Exhibit 4
Where might the opportunity spaces be most pronounced? The nesting behavior that the COVID-19 pandemic has prompted will create a new array of possibilities and challenges, especially in foodservice. According to Slackline, Amazon has grown its grocery business by 45 percent in the United States and by 80 percent in the United Kingdom. With this growth only set to accelerate as Amazon moves into brick-and-mortar stores, consumer-goods manufacturers should take a hard look at brands and packs that are most likely to succeed online and
reevaluate the role that e-commerce can play in new product launches.
Foodservice also presents challenges for consumer-goods manufacturers. For restaurants, this has meant evolving from the traditional foodservice focus to everything from groceries to destination shopping. Consumers, for their part, have been surprised to see local restaurants offering grocery boxes containing everything from personal-care products to artisanal home goods. They seem primed to continue seeking out this new form of distribution. Looking to fill the void created by the closing of so many restaurants, consumers have also purchased meals through grocery retailers.
Manufacturers must consider the role they can play in supporting this evolution of consumer needs. Cash-constrained operators looking to reduce waste and inventory will want their suppliers to provide more “bespoke” packages of raw ingredients that help manage cash flows. Restaurants optimizing their delivery services will look for ways to enhance the customer experience with new product formats of packaged accompaniments, such as single-use condiments. Others, particularly scale operators, may look to CPG companies for thought partnerships to raise sales of high-margin add-ons, particularly beverages. CPG companies have an opportunity to help consumers find what they need for today’s reality.
3. Accelerate DTC evaluation and testing
In the face of the Great Recession, entrepreneurs successfully pivoted to generation-altering innovations—ideas ranging from online pure plays to the sharing economy. How will the collision of consumer behavior and technology during the COVID-19 pandemic set the stage for the next disruptors?
The innovations have already started. Although 60 percent of CPG executives do not feel prepared to pursue DTC opportunities, signs are emerging that many are taking bold steps—for instance, launching new DTC sites focusing on snacks, pantry items, condiments, and alternative meats, among other things. For some companies, particularly those in high-engagement categories with differentiated products, these offerings may very well stick in a commercially viable way. Certainly, that’s what the companies launching them hope. For others, DTC forays will provide valuable direct connections to consumers, rich data, and opportunities to test and learn quickly.
The challenging economics of DTC persist, so while it should be on the agenda of every CPG leader, it requires a hard look. Customer-acquisition costs spiked before and during the pandemic and that is likely to persist. Given the high churn rates associated with the channel, its customer lifetime value—at gross margin—must cover that acquisition cost just to break even and must then reach approximately five times the acquisition cost for a DTC venture to scale up successfully.

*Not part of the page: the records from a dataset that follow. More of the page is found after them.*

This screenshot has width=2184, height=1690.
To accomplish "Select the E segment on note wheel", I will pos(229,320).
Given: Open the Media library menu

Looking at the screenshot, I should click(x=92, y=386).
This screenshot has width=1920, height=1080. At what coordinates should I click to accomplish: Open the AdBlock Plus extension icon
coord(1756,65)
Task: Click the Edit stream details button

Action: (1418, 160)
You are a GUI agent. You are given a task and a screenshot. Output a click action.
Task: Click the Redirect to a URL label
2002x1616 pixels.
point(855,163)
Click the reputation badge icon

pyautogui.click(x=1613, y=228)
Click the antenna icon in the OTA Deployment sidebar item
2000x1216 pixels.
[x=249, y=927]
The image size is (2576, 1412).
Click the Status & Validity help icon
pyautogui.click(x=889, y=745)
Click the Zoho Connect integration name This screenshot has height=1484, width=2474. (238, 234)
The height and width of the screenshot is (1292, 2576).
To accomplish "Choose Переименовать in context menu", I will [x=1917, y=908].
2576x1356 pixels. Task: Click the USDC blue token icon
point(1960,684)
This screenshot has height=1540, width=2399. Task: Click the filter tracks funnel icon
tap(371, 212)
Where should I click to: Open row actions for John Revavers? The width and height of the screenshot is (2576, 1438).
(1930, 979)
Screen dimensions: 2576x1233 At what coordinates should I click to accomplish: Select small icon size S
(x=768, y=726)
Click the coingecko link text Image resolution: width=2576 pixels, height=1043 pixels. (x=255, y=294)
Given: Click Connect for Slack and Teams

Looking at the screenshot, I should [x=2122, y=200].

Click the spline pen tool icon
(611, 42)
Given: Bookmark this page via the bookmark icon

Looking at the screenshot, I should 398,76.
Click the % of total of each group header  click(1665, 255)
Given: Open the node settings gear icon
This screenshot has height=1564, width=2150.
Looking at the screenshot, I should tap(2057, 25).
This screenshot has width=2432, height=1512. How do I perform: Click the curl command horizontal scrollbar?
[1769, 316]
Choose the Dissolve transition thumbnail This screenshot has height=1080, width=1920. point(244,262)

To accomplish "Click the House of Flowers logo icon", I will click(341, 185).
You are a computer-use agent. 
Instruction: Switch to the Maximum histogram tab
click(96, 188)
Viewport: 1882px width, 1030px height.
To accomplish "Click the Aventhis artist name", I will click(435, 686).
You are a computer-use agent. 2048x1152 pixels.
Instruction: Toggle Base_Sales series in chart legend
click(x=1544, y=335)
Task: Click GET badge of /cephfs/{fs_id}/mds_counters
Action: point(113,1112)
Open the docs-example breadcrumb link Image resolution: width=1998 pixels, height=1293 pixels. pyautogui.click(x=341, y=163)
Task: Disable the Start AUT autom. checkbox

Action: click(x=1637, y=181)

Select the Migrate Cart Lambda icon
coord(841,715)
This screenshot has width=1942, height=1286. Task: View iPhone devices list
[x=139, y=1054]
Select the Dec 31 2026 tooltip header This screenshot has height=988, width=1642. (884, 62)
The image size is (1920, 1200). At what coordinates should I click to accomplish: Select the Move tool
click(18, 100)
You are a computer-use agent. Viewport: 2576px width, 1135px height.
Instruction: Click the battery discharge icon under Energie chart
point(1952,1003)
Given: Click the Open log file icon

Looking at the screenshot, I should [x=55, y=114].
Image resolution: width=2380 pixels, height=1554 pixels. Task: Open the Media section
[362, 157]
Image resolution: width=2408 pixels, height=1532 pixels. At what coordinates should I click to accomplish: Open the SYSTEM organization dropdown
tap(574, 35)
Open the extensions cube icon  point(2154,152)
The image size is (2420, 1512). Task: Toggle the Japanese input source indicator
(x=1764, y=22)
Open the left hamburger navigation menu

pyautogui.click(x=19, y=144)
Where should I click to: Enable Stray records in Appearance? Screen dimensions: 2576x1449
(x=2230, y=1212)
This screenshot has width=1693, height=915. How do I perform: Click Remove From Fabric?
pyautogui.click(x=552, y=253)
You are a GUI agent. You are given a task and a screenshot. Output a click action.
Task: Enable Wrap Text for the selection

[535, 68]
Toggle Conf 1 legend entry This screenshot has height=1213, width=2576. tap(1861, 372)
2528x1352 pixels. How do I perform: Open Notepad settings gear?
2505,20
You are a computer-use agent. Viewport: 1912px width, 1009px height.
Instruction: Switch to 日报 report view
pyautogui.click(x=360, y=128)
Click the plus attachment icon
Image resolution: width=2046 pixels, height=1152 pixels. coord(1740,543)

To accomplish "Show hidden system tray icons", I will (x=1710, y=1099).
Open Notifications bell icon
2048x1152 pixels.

To achieve this goal, CPG companies must consider DTC’s full omnichannel value (sales, insights, testing); embrace a distinctive value proposition; focus deeply, from day one, on unit economics; and get ahead of the operating model and tech stack early to support scale if it can be reached. Given the many pieces that must fall into place, the right starting point will probably be an iterative venture capital–like model to surface insights rapidly, develop concepts, and build business cases. Further investment should follow only if the initial sprint yields promising results.
4. Harness new ways of working, including digital, to accelerate the development process
To weather the COVID-19 pandemic, many CPG companies stood up new ways of working in weeks—things that would normally have taken years.
To weather the COVID-19 pandemic, many CPG companies stood up new ways of working in weeks—things that would normally have taken years. From restructuring teams to put them outside old reporting lines to implementing scenario-tested response plans, many CPG companies now have new proof points for how to operate an agile organization. These can now be leveraged to improve product development. The nerve centers that have buoyed operations during the pandemic can be carefully redeployed in the form of sprint teams focused on integrating consumer, competitive (including private-label), technological, and supply-chain insights. These teams can rapidly collide them to identify specific brand and product changes that meet consumer needs and preferences.
The evolving landscape also gives companies new opportunities to digitize their development process. Use cases for digital can address the needs of employees and consumers alike. For R&D teams, digital tools can help track project portfolios and the critical drivers of business cases. This approach, which we call “assumption-based development,” dramatically improves a CPG company’s innovation performance. As projects progress toward commercialization, the rising prominence of e-commerce and, for some CPG companies, of their own DTC sites can enable and accelerate the test-and-learn process, to improve both speed to market and innovation outcomes.
Many CPG companies have already started to act. Some manufacturers have announced that they will trim their innovation pipelines by 50 percent or more to focus on the most promising projects. Others have rapidly launched DTC websites. Large brands are celebrating falling times to market—to just eight weeks, from a year. Yet many more companies are still flat-footed, wondering what to do. The race has already begun, and in the next normal, as in the Great Recession, companies that fail to innovate will probably be left behind.